In particular because this change triggers timeouts in z3 when, importantly, this script file is entirely and completely unrelated to the failing test. It is not even a script that calls the same executable as the failing test. This script is not even called or touched by the container that starts failing when that change is introduced.

That being said, I do think your insight, @jjb, is very important: we must have somewhere in that case study an extremely unstable z3 query that randomly starts failing on any minor change. We will explore further

Sometimes when code is very sensitive to when GCs occur, it can help to reduce noise to perform a full GC after the program initialization steps are complete. There are cases where even things like the values of environment variables can be different lengths, resulting in some different sized allocations in the init routines, that can lead to differences in exactly when GCs are triggered. Inspecting the value of Gc.minor_words() at such just-post-init points across different runs can give some indication of whether this is stable or has some per-execution sensitivity. Enabling logging by setting OCAMLRUNPARAM v to appropriate values to see if GCs are being triggered at the same points across runs can also sometimes be helpful.

Have you tried linking and running with the debug runtime? (-runtime-variant d in ocamlopt_flags).
Also you seem to be using an older version of Z3, looking at upstream history: tweak GC in OCaml bindings by c-cube · Pull Request #5600 · Z3Prover/z3 · GitHub (tweak GC in OCaml bindings (#5600) · Z3Prover/z3@6302b86 · GitHub in 4.8.13, you reference 4.8.12).
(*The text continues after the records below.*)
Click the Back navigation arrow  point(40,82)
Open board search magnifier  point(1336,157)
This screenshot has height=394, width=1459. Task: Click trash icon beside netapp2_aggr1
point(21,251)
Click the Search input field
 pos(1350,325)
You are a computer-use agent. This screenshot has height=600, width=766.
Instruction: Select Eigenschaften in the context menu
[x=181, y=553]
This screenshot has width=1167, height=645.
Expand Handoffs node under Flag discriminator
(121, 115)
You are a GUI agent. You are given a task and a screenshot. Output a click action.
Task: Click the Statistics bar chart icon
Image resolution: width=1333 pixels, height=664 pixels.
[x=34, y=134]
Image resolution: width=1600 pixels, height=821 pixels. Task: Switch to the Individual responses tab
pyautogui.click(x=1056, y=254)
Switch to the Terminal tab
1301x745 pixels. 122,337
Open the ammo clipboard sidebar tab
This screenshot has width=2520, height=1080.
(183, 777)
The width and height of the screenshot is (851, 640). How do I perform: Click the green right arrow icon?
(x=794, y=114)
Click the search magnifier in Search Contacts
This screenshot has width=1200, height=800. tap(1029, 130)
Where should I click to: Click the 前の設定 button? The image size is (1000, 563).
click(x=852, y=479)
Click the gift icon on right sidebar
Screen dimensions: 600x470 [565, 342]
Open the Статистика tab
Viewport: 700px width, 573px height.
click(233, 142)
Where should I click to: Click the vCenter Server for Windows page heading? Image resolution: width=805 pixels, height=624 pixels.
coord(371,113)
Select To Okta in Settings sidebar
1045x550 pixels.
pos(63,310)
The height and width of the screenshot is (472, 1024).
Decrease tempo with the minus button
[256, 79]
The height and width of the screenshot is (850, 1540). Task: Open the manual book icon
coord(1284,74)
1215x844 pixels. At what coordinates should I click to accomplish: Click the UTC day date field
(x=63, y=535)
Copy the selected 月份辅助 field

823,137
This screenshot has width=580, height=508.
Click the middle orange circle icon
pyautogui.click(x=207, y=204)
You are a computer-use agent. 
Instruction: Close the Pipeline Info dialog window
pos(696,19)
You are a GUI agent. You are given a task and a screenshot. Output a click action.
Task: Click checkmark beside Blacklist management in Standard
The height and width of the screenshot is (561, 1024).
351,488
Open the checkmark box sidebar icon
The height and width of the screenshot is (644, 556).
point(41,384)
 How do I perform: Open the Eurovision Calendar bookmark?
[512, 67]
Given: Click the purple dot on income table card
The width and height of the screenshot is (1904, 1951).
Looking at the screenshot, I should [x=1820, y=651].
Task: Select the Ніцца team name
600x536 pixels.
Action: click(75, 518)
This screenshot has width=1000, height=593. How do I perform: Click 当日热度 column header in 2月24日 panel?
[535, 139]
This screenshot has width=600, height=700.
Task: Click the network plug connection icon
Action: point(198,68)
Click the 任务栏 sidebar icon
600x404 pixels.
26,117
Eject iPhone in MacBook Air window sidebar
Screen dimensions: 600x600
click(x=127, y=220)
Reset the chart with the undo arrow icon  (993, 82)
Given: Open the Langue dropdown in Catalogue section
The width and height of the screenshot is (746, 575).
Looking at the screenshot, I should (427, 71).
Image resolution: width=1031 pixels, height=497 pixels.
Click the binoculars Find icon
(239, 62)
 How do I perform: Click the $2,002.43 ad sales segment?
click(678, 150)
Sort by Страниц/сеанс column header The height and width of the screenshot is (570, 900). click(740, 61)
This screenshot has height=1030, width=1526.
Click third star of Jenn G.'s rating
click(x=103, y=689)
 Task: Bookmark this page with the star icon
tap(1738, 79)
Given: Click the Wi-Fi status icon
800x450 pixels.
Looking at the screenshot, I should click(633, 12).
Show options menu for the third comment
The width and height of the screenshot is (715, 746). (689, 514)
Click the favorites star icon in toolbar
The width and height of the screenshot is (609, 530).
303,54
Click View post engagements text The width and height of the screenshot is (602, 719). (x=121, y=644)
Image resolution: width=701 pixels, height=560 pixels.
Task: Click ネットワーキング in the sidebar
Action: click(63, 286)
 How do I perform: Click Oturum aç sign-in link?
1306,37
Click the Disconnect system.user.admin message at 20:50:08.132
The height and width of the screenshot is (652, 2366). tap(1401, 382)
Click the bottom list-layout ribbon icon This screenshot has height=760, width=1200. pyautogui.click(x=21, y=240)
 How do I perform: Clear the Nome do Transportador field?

Thank you very much for your answers!

It’s difficult for us to investigate further given the Unbearable Weight of Academic Deadlines :tm: coming up. We did try to perform a full GC and that didn’t help, but updating z3 seems to have fixed this particular occurence of the issue (thank you @edwin!).
In any case, I keep this thread close in case it ever happens again and we have to investigate. In any case, it helped me understand more how Z3 works and interacts with OCaml. Thank both of you for your help!